DrTriKat wrote:
As a neurologist, I don't find this weird at all. Much of the cause of concussion and other forms of closed (that is without a skull fracture) traumatic brain injury, is the acceleration/deceleration and rotational forces that affect the brain floating around inside the skull. I don't see how anything that you put around your head would change how fast your brain decelerates compared to your skull, when everything all of a sudden comes to a stop. Theoretically, you could have a serious TBI without anything actually touching your head, if your head quickly comes to a stop (provided most of the time this is caused by something causing an impact on the skull, thus the theoretical).
From what I remember, helmets reduce the risk of death by reducing skull fractures and intracranial hemorrhage.
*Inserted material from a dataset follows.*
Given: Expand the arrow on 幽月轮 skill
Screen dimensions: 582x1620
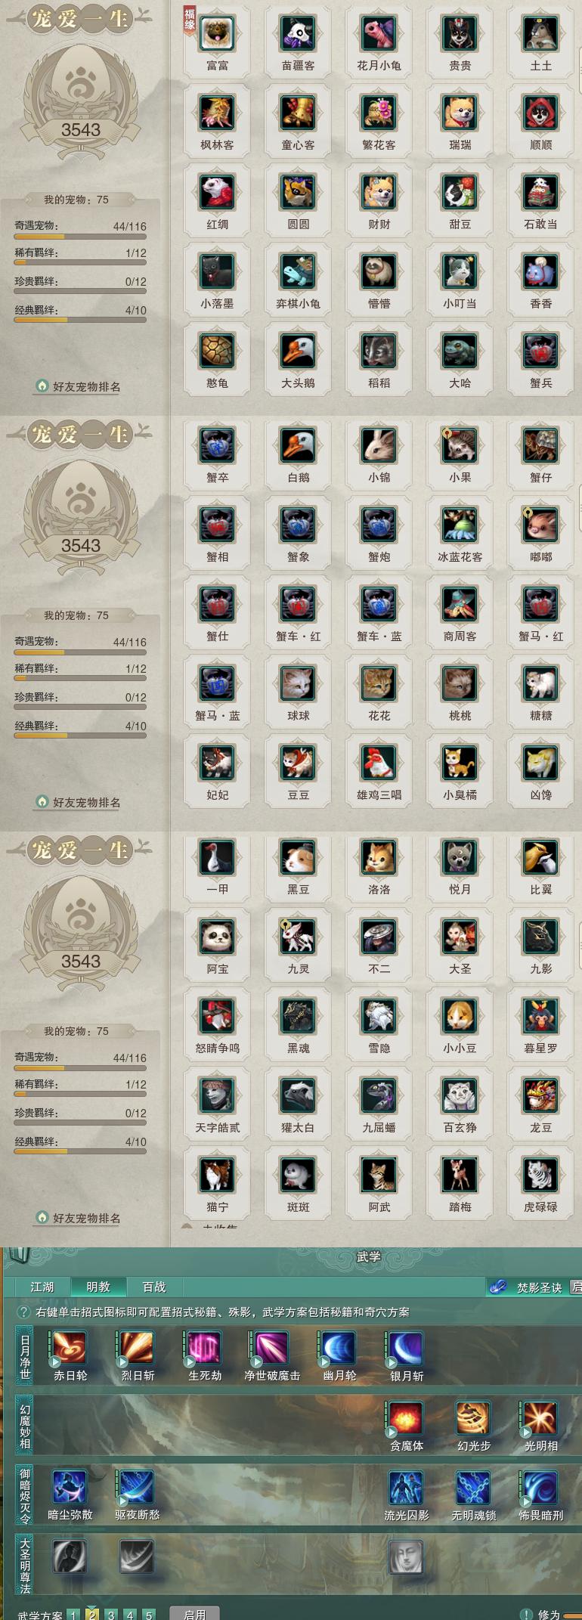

Nothing on the outside is going to change how your brain sloshes to a halt for a given skull deceleration, what a helmet does is to improve the manner in which the head is brought to rest, exchanging a short sharp skull deceleration for a longer deceleration of lower magnitude. And as someone else has already posted, there's a limit to what you can achieve in a couple of inches of safety hat. It is definitely a case of Baby Bear's porridge - too big an impact (Daddy Bear) and the helmet will bottom out and there is very little benefit, for a small impact (Mummy Bear) there is very little for the helmet to do although the superficial damage to the helmet exterior may lead one to think it's saved one's life - imagine if that had been my (polystyrene) skull - I'd have definitely been killed. And for a narrow band somewhere in between is an impact for which protection is needed and a CPSC/CE1078 can protect rather than being overwhelmed with kinetic energy it can't dissipate.